On my family's Christmas tree when I was a child was a hand-blown glass Santa that had been handed down in my father's family. It was so old none of the white was white any more. The crystal my husband and I set the Christmas table with was my Grandmothers. And the macrame angel on top of our Christmas tree? That was made by my husband.
I learned German primarily so I could sing Christmas carols in German, like my grandfather did. Stille nacht, heilige nacht... The potato stuffing recipe is a family heirloom from my family, the lefse recipe--from my husband's. (Lefse most closely resembles a cross between a tortilla and a crepe and is made with potato.) Even the cookies we make, and perhaps even more so the ones we long for, are a product of the families we come from. (Sandtarts from my family--a superthin, cut-out sugar cookie of the Pennsylvania Dutch. Spritz from my husband's family.)
Of course, different families have different traditions. Tamales for many of our Latino brothers and sisters. Seafood on Christmas Eve for many Italian families. As we approach the Christmas holidays many of us are reminded of our families. That is only appropriate. Families, after all, have a significant impact on us, on our values, and on how we understand our place in the world.
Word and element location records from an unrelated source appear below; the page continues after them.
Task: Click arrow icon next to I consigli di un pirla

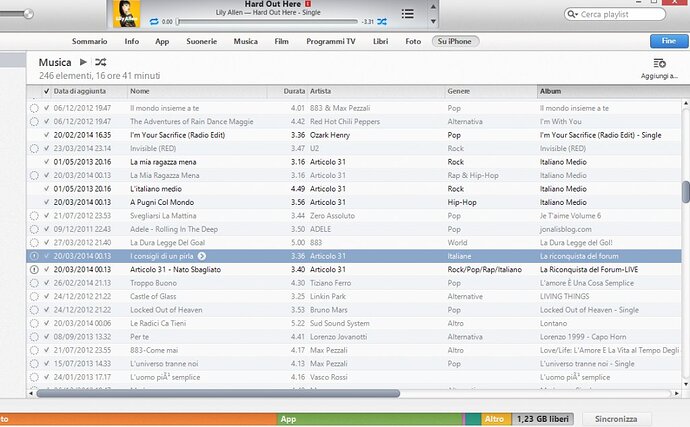Action: pos(202,256)
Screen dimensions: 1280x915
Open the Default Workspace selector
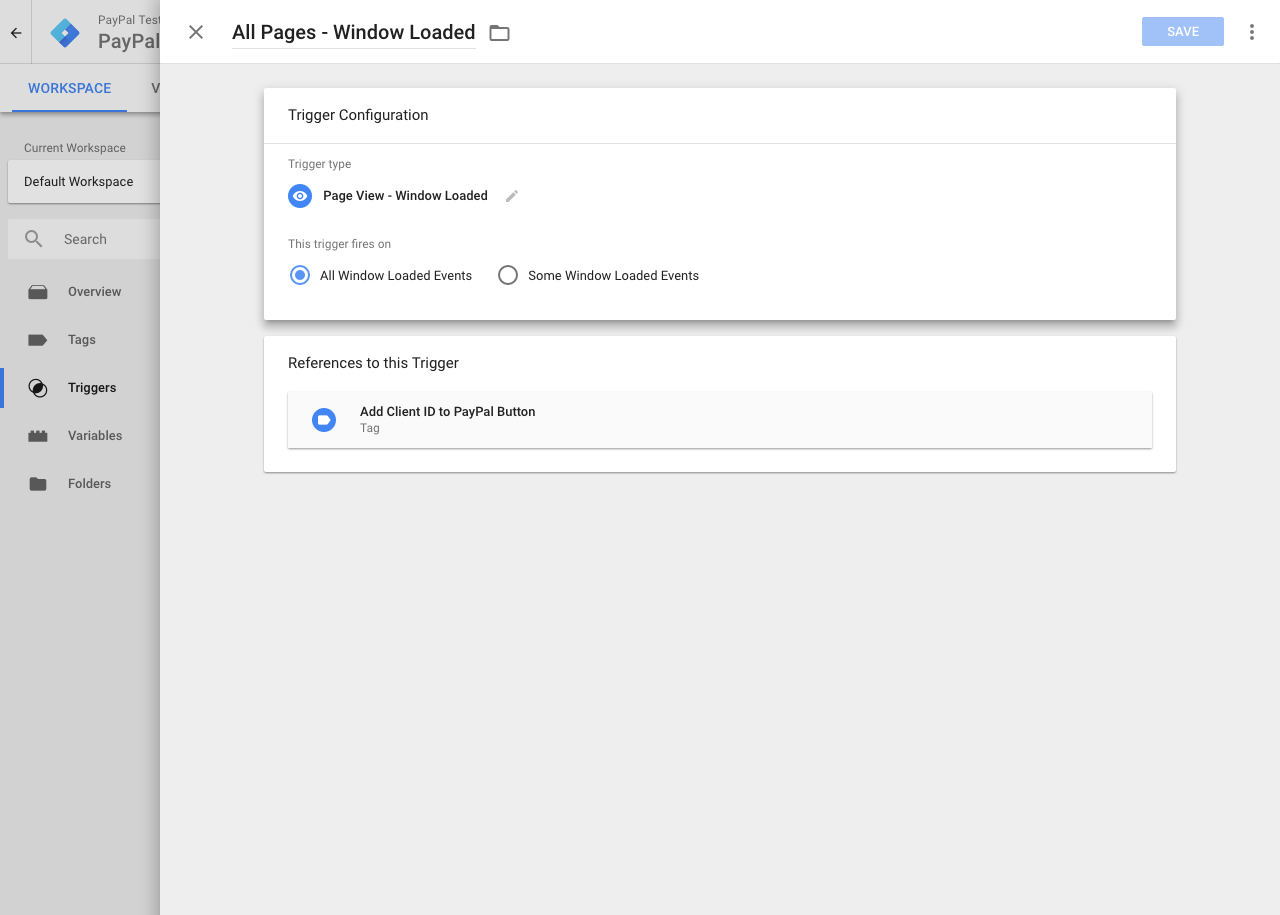(x=79, y=182)
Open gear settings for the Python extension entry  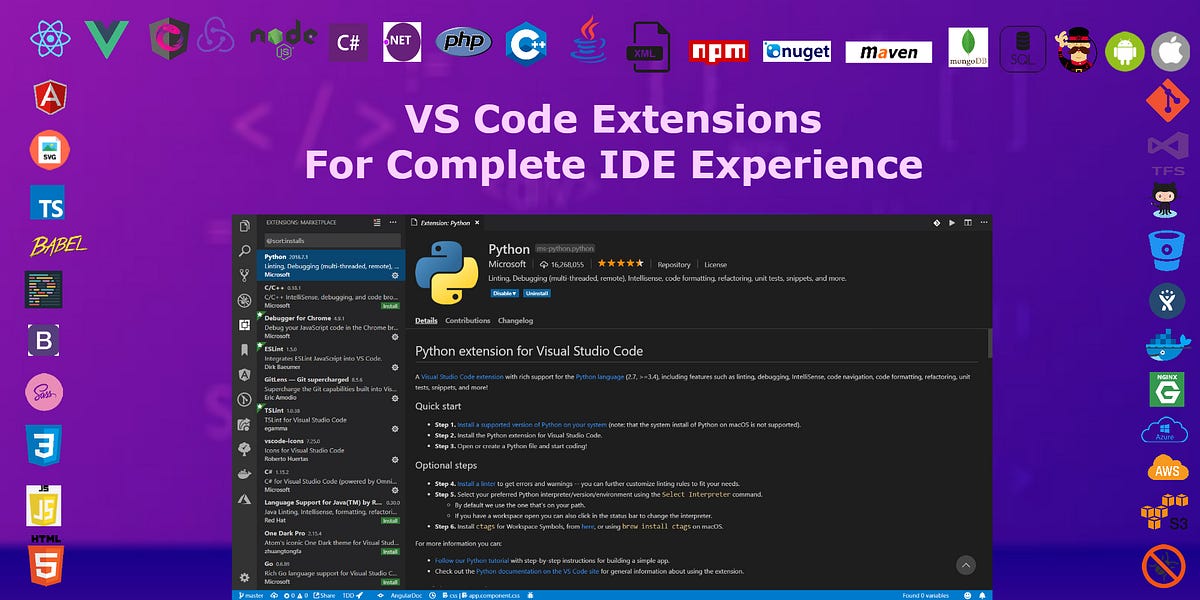pos(393,273)
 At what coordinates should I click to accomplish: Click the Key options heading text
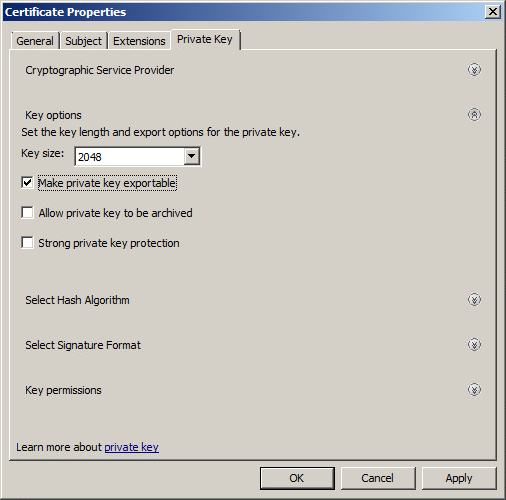pyautogui.click(x=53, y=115)
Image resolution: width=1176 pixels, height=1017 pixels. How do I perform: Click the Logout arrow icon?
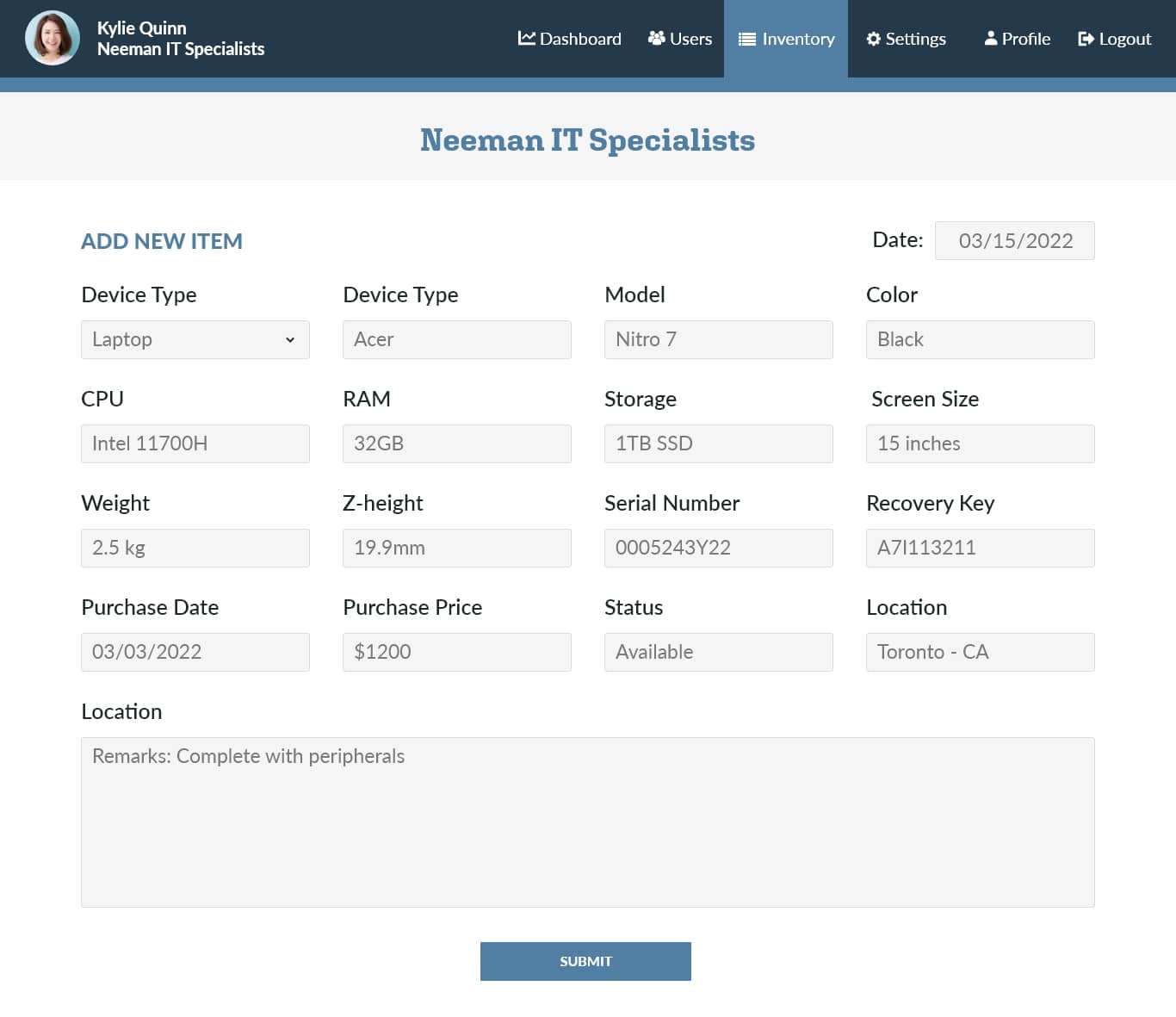click(1086, 39)
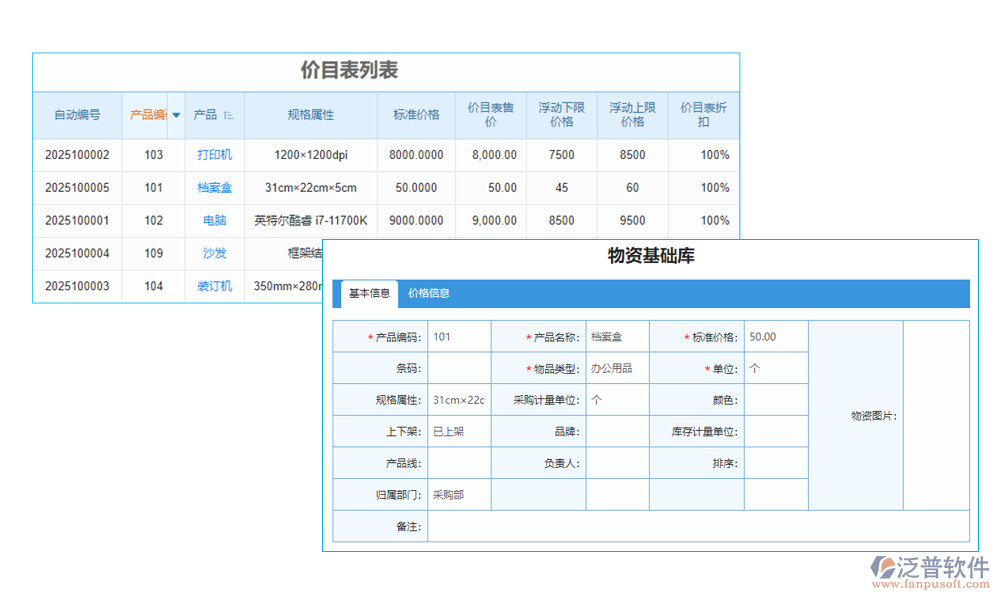1000x600 pixels.
Task: Open the 沙发 product link
Action: click(215, 254)
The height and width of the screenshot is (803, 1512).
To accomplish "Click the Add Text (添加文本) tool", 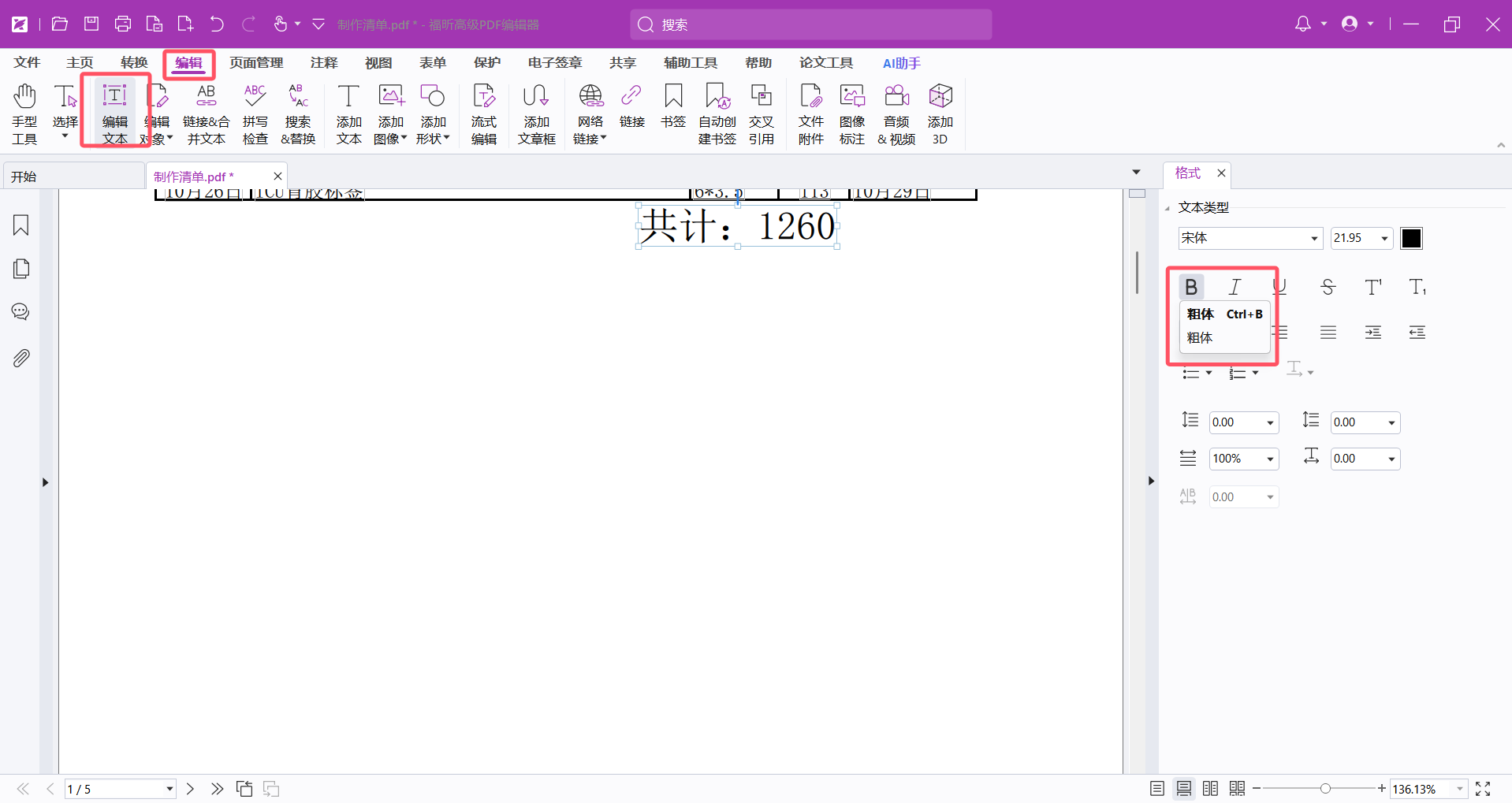I will point(348,113).
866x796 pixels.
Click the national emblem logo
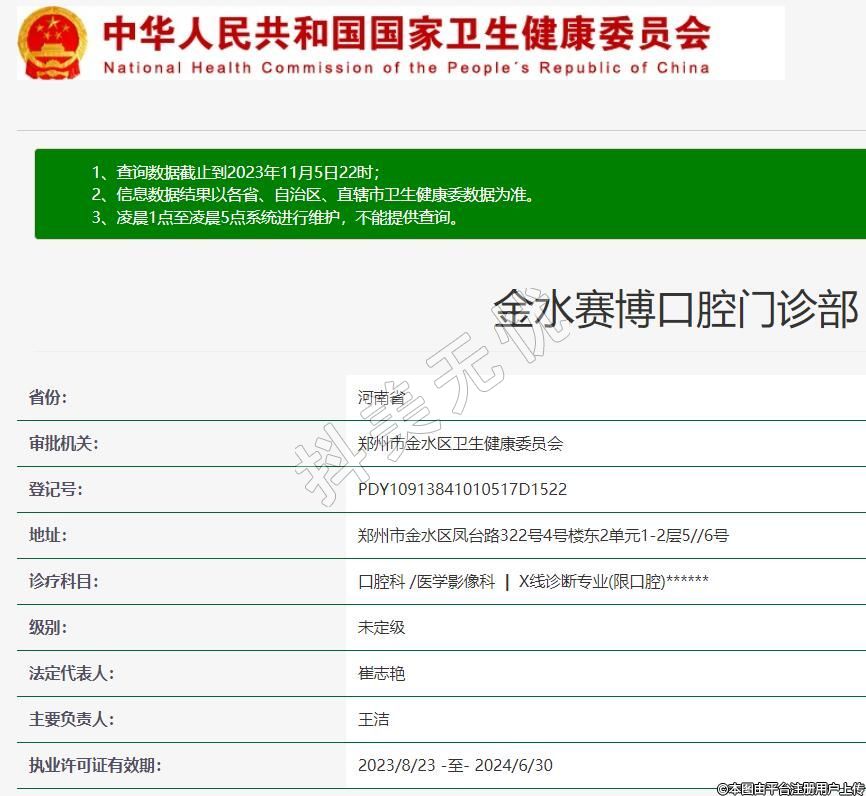click(x=54, y=42)
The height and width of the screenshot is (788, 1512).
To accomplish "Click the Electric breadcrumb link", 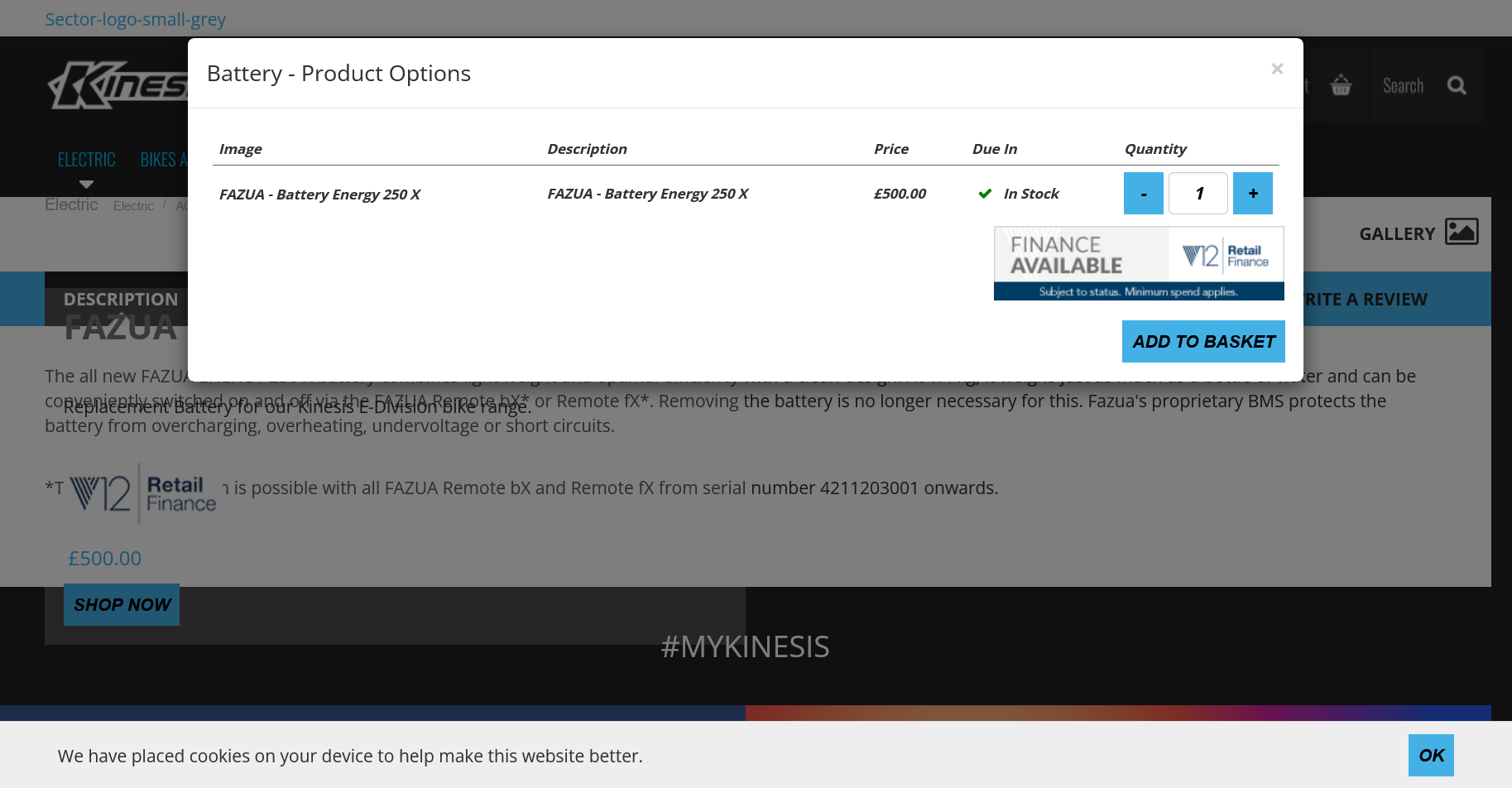I will 133,206.
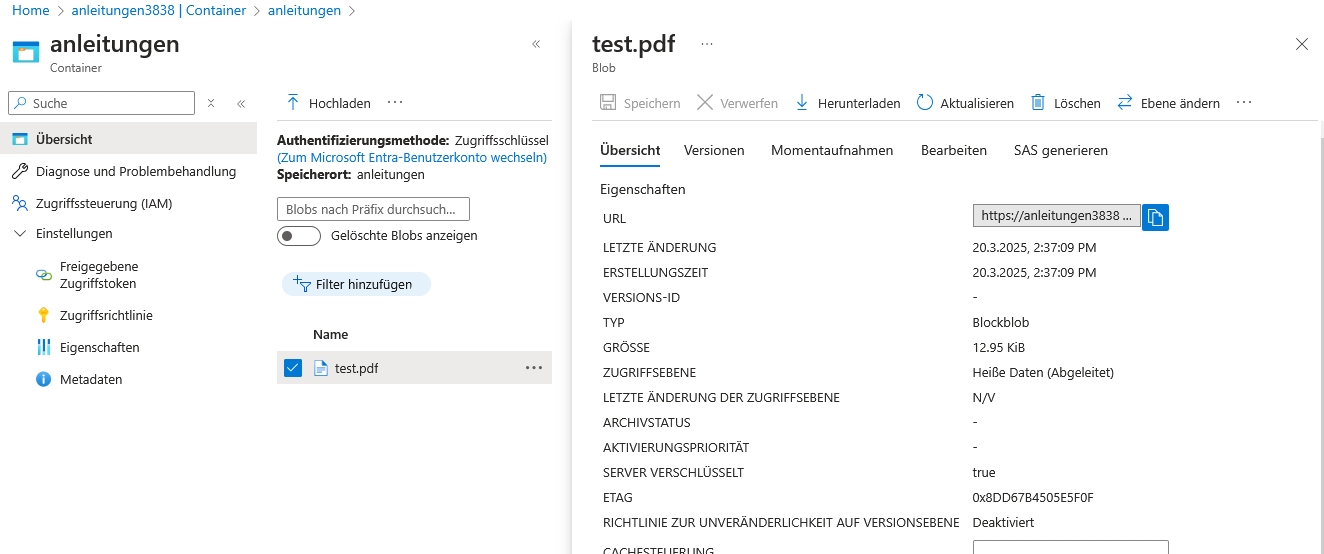Click the Blobs nach Präfix search field
1324x554 pixels.
click(x=373, y=209)
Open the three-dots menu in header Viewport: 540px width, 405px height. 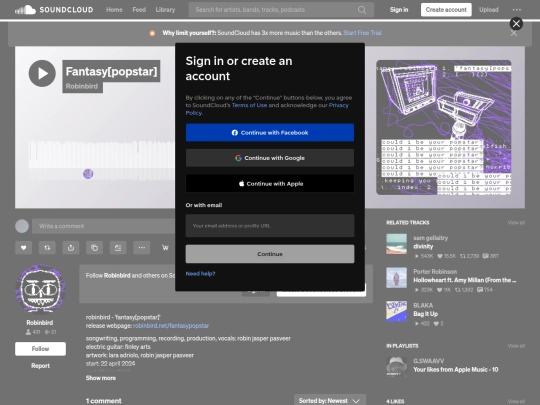[517, 10]
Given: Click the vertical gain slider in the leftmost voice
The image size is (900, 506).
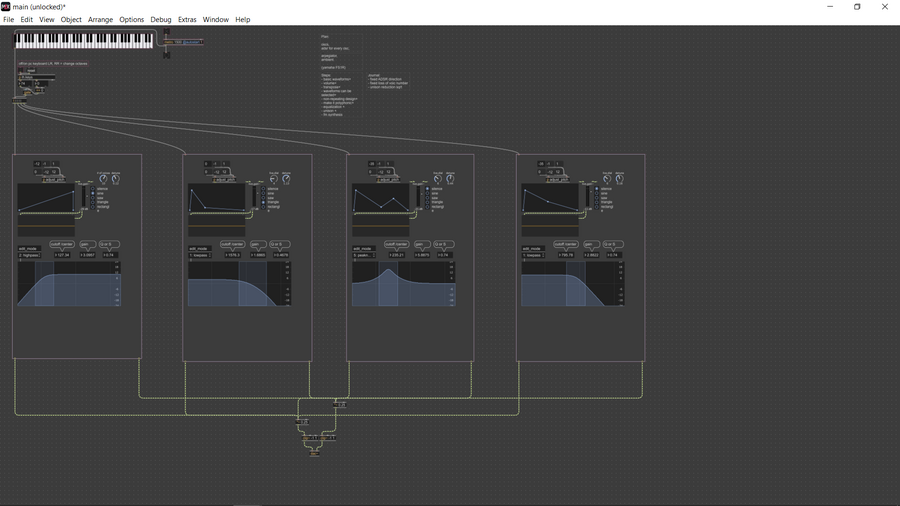Looking at the screenshot, I should [x=83, y=197].
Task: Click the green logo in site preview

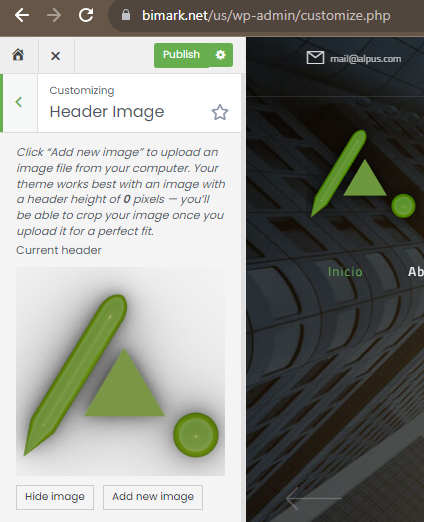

The geneaology of Jesus given at the beginning of Matthew gives us a sense of where Jesus comes from and how he fits into the world. To the author it is important for us to know that Jesus is of the line of Abraham and David, and that his birth fits within a perfect symmetry. But for me, it is mostly a reminder that Jesus is also the product of a family, just like we are, a family with traditions that are built on the larger traditions, maybe with recipes, and small celebrations that told Jesus he was loved and that he was part of a family that stretched back in time, well before Mary and Joseph. And so his story really began must earlier, even as his story continues on.